Democrazia e libertà

 
“La libertà non è star sopra un albero,
non è neanche un gesto o un’invenzione,
la libertà non è uno spazio libero,
libertà è partecipazione!”
cantava Giorgio Gaber.
 
Quindi: tutti protagonisti con le proprie idee e le proprie proposte da discutere e realizzare, senza cedere alla tentazione di lasciare che uno o pochi decidano per tutti.
L’AC è sicuramente “una palestra di partecipazione” perché aderire significa fare esperienza di protagonismo ecclesiale, ma anche di democrazia.
 
I vari livelli – parrocchiale, foraniale, diocesano, regionale e nazionale – sono guidati da organi collegiali, espressione della democraticità interna dell’associazione, eletti sulla base di un rapporto di fiducia, di stima e di responsabilità.

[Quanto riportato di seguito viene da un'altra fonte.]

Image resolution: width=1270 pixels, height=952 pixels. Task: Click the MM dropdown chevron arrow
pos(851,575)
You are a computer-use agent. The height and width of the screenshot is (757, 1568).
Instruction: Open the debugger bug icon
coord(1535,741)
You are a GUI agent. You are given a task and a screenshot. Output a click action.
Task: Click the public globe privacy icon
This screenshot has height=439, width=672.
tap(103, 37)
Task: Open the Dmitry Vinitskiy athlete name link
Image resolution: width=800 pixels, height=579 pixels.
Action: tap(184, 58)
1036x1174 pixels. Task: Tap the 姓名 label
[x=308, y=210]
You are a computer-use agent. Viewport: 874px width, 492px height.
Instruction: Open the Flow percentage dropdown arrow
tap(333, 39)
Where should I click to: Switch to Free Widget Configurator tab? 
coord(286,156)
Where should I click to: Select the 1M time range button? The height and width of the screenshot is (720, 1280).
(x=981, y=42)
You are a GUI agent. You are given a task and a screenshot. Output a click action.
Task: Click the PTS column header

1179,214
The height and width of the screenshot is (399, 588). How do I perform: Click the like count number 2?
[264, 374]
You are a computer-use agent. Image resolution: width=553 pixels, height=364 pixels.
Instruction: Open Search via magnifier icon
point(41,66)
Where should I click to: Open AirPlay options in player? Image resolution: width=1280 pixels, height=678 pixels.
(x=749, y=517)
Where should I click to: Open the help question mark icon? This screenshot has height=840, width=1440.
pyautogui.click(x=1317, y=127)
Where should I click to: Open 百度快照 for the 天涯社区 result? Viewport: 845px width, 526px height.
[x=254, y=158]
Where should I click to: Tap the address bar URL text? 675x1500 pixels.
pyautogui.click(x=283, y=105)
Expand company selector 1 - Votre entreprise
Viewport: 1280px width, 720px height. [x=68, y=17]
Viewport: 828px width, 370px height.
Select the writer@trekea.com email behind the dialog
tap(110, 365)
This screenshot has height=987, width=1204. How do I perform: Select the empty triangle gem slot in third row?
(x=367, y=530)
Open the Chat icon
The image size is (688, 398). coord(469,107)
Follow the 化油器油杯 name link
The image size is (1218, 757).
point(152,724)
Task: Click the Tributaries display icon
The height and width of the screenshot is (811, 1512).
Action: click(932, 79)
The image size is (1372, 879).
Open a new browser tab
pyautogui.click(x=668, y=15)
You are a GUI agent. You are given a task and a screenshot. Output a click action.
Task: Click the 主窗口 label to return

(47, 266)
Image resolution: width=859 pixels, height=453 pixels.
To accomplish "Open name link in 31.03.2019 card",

L’associazione quindi è “luogo” ove si fa esperienza di progettazione, ma anche di pratica democratica con i suoi ritmi, le sue procedure e le sue forme esigenti, ma ancor, oggi più che mai, necessarie. Votano perfino i 14 enni e i ragazzi dell’Acr sono rappresentati dai loro educatori. Nessuno escluso.
Ogni tre anni l’AC vive il cammino assembleare a tutti i livelli come tempo speciale, occasione per discernere insieme, per fare il punto, individuando limiti ma anche risorse e potenzialità, scegliendo le persone a cui affidare la responsabilità di rappresentare e guidare l’associazione.
 
Nella consapevolezza che, come diceva il filosofo francese Jacques Maritain, la democrazia è un esercizio di ottimismo che un cristiano non può non avere. Per un futuro da costruire insieme.